- [PROBLEM]: Include the line containing "Screen dimensions: 1489x741" and every line after it up to the end of the material below; reproduce them exactly and drop the pictures.

=== Begin Enclosure ===

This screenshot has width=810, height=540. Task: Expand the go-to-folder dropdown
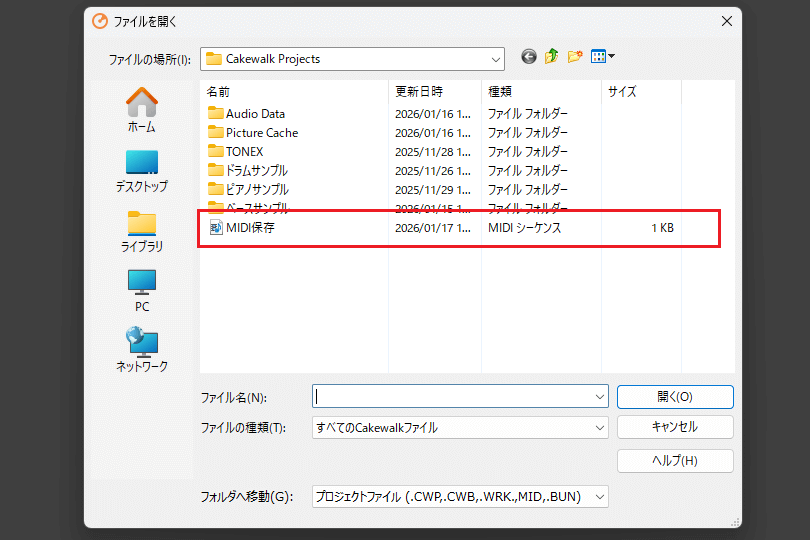tap(599, 496)
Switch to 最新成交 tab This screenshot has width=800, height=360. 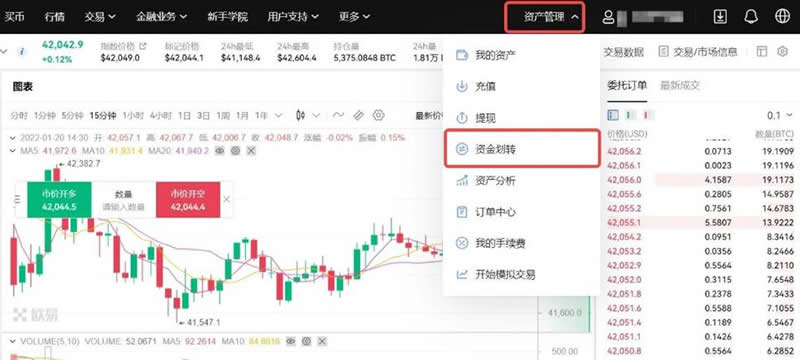coord(680,86)
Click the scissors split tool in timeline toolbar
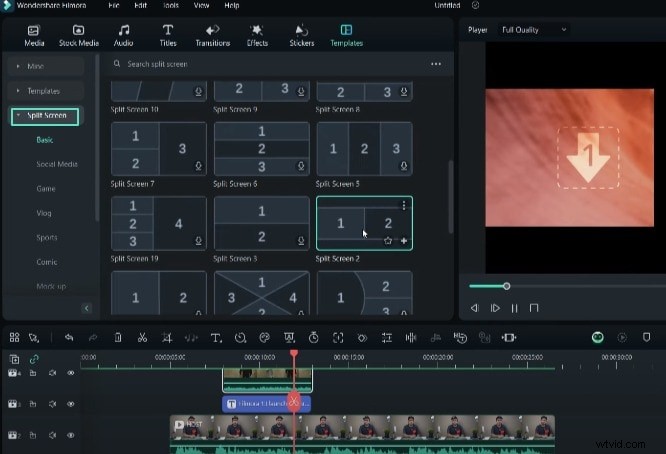The width and height of the screenshot is (666, 454). click(x=142, y=338)
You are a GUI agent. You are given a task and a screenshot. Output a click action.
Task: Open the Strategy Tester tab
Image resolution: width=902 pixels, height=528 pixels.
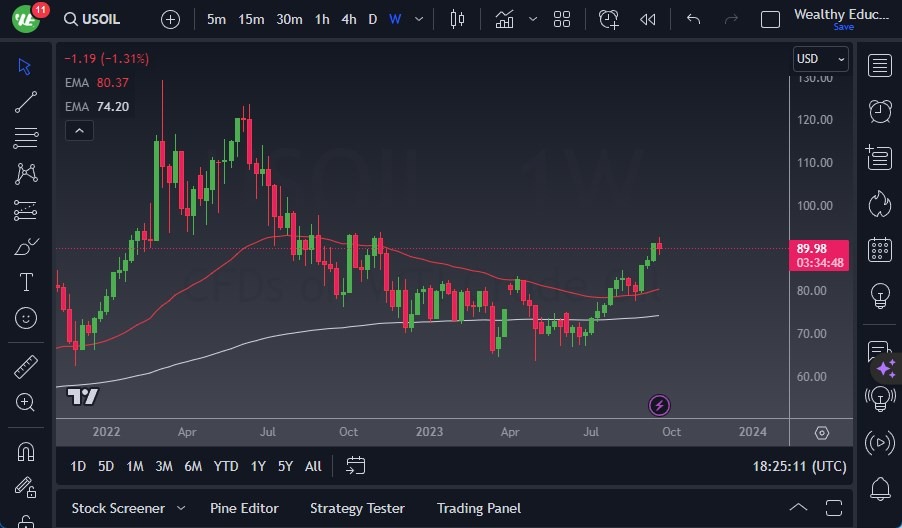[357, 508]
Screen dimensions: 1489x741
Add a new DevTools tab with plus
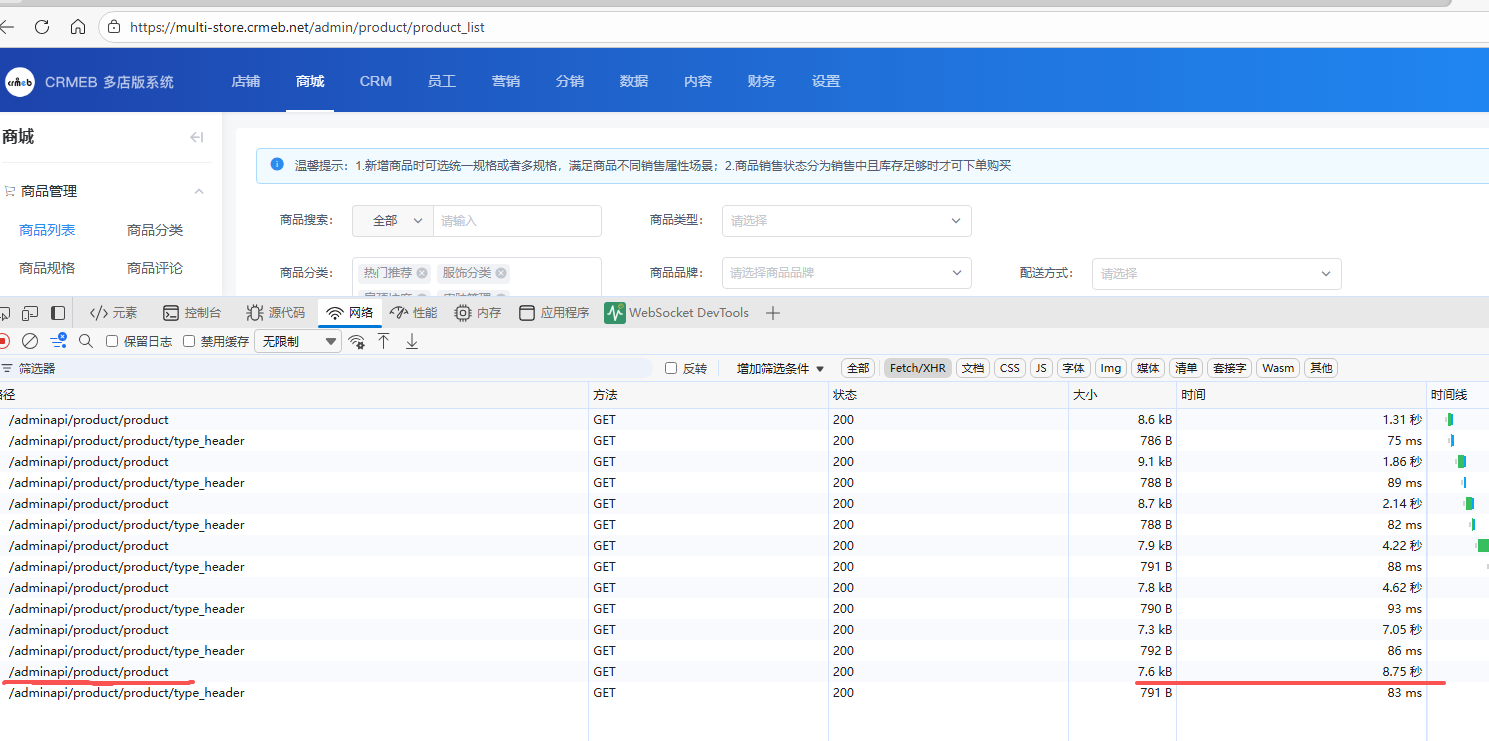[772, 313]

=== End Enclosure ===

- [WRITTEN SOLUTION]:
Screen dimensions: 1489x741
Add a new DevTools tab with plus
[772, 313]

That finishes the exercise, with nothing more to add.